━━━━━ MATERIAL PROVIDED ━━━━━
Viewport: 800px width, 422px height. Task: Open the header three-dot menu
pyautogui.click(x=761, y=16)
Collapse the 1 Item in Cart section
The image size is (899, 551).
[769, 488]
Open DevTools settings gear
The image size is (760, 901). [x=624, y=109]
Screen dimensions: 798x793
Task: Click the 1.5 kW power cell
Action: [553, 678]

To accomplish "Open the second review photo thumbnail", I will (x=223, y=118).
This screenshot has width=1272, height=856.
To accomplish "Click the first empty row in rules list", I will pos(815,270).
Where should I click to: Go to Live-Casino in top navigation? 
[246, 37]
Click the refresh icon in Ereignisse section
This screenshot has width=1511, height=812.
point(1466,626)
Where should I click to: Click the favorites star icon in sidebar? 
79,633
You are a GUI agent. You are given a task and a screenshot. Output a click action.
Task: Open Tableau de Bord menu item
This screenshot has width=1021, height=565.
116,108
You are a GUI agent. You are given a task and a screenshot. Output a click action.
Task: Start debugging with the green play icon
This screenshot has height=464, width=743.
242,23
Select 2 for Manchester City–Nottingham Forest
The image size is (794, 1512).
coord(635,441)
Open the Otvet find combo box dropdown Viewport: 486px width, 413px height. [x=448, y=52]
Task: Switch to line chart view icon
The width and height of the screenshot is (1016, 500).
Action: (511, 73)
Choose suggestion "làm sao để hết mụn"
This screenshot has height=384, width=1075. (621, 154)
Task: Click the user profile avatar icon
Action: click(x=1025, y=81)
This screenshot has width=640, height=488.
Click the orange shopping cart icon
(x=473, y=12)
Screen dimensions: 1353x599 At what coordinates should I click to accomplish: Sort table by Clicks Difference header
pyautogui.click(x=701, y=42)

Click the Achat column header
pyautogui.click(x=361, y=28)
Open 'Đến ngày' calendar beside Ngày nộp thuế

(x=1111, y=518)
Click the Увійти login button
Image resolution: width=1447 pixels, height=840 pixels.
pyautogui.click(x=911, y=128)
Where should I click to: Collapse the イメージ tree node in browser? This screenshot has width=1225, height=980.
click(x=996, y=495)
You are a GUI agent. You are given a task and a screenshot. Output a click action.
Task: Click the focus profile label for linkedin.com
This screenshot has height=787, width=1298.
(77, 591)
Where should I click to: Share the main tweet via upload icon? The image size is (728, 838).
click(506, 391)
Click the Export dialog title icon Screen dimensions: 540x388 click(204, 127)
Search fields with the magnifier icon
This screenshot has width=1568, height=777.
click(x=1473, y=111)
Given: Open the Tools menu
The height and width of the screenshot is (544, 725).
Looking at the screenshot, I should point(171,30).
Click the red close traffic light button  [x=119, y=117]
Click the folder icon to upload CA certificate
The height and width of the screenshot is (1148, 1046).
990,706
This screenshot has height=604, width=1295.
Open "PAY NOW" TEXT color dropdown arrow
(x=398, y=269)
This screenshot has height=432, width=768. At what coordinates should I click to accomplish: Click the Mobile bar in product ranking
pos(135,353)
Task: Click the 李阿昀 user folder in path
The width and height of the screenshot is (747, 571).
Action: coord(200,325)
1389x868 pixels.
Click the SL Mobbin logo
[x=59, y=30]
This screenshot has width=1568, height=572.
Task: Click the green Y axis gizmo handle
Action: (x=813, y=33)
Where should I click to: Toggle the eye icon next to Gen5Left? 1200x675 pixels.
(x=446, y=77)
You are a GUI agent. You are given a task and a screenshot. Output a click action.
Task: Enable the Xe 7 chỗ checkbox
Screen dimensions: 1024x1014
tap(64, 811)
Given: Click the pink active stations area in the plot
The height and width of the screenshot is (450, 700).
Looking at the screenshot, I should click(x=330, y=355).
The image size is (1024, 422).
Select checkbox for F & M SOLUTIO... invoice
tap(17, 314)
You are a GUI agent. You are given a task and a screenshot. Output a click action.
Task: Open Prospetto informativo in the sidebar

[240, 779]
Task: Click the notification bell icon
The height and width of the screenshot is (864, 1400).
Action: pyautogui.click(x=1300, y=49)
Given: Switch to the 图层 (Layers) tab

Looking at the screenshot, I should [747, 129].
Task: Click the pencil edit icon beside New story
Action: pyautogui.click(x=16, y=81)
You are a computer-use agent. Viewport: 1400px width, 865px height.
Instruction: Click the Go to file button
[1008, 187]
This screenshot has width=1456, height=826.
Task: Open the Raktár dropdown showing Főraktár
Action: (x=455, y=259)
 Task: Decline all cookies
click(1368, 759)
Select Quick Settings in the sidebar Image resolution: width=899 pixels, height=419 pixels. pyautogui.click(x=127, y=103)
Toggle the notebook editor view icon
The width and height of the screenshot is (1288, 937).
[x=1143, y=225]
━━━━━
## SET EXERCISE
Please edit the listing from the line containing "Where should I click to: Share" through the line containing "Action: pyautogui.click(x=16, y=81)", replacing "magnifier" with "magnifying glass" and leaving everything else unchanged.

## THE RESULT
Where should I click to: Share the main tweet via upload icon? The image size is (728, 838).
click(506, 391)
Click the Export dialog title icon Screen dimensions: 540x388 click(204, 127)
Search fields with the magnifying glass icon
This screenshot has width=1568, height=777.
click(x=1473, y=111)
Given: Open the Tools menu
The height and width of the screenshot is (544, 725).
Looking at the screenshot, I should point(171,30).
Click the red close traffic light button  [x=119, y=117]
Click the folder icon to upload CA certificate
The height and width of the screenshot is (1148, 1046).
990,706
This screenshot has height=604, width=1295.
Open "PAY NOW" TEXT color dropdown arrow
(x=398, y=269)
This screenshot has height=432, width=768. At what coordinates should I click to accomplish: Click the Mobile bar in product ranking
pos(135,353)
Task: Click the 李阿昀 user folder in path
The width and height of the screenshot is (747, 571).
Action: coord(200,325)
1389x868 pixels.
Click the SL Mobbin logo
[x=59, y=30]
This screenshot has width=1568, height=572.
Task: Click the green Y axis gizmo handle
Action: (x=813, y=33)
Where should I click to: Toggle the eye icon next to Gen5Left? 1200x675 pixels.
(x=446, y=77)
You are a GUI agent. You are given a task and a screenshot. Output a click action.
Task: Enable the Xe 7 chỗ checkbox
Screen dimensions: 1024x1014
tap(64, 811)
Given: Click the pink active stations area in the plot
The height and width of the screenshot is (450, 700).
Looking at the screenshot, I should click(x=330, y=355).
The image size is (1024, 422).
Select checkbox for F & M SOLUTIO... invoice
tap(17, 314)
You are a GUI agent. You are given a task and a screenshot. Output a click action.
Task: Open Prospetto informativo in the sidebar

[240, 779]
Task: Click the notification bell icon
The height and width of the screenshot is (864, 1400).
Action: pyautogui.click(x=1300, y=49)
Given: Switch to the 图层 (Layers) tab

Looking at the screenshot, I should [747, 129].
Task: Click the pencil edit icon beside New story
Action: pyautogui.click(x=16, y=81)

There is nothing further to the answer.